The main insight here is that every value in every row in alice's partition is stored in a one-dimensional data structure in the column family. At the column family level, nothing in the storage structure distinguishes the values in carol's status update row from the values in dave's status update row. The cells containing those values simply have different prefixes in their cell names; only at the CQL level are these represented as distinct rows.

The wide row data structure

Another important observation is that, at the column family level, there is no preset list of allowed cell names. The cell names we observe in alice's partition of the home_status_updates column family are derived partially from data calculated at runtime—namely, the UUID values of various status update ID columns. At the CQL level, tables must have predefined column names but no equivalent restriction exists at the column family level.

Looking closely at the cells in alice's RowKey, we observe that they are in order: first, descending by the timestamp encoded in the UUID component of the cell name, and second, alphabetically ascending by the column name component. You learned in Chapter 3, Organizing Related Data that clustering columns give CQL rows a natural ordering, and now we know how the cells grouped under a given RowKey at the column family level are always ordered by the cell name.

The data structure that we observe at alice's RowKey in home_status_updates is commonly called a wide row. Not to be confused with the rows we commonly interact with in CQL tables, wide rows are simply ordered collections of cells; each wide row is associated with a RowKey, which at the CQL level we call a partition key.

The empty cell

We've so far ignored one curious entity in the column family data structure—each RowKey seems to have a cell whose value is empty, and whose name consists purely of a clustering column value and a delimiter.

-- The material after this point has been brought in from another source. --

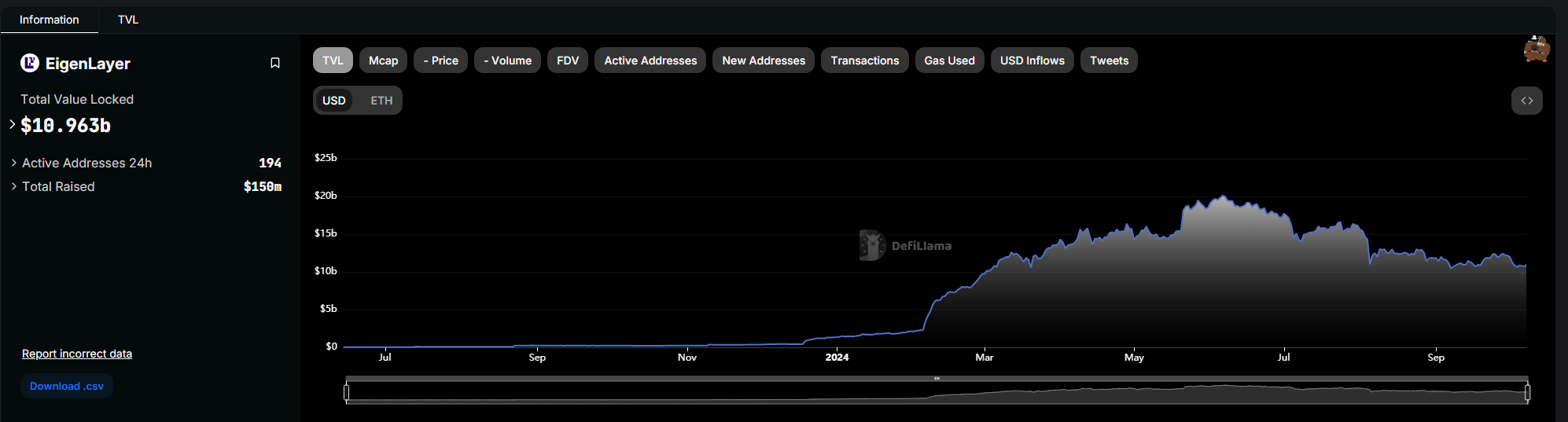The image size is (1568, 422).
Task: Click the llama mascot avatar icon
Action: [x=1536, y=49]
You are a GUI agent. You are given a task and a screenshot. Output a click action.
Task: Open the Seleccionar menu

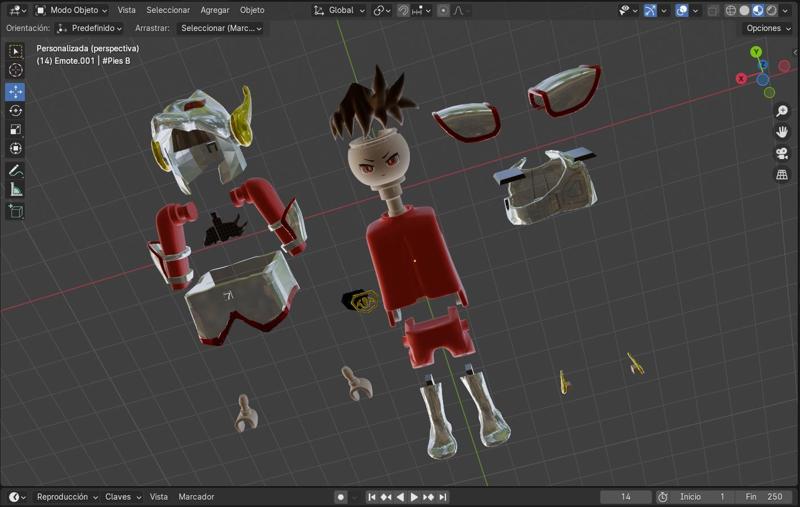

Recall that, in a CQL row, there is no requirement that any data column contain data. A row consisting purely of values for the primary key columns is entirely valid. CQL makes this possible by storing an extra cell any time a row is created or updated that acts as a placeholder indicating that there is a row in the clustering column encoded in the cell's name. Thus, the existence of the row is guaranteed even if there is no data column to be stored as a cell in that row.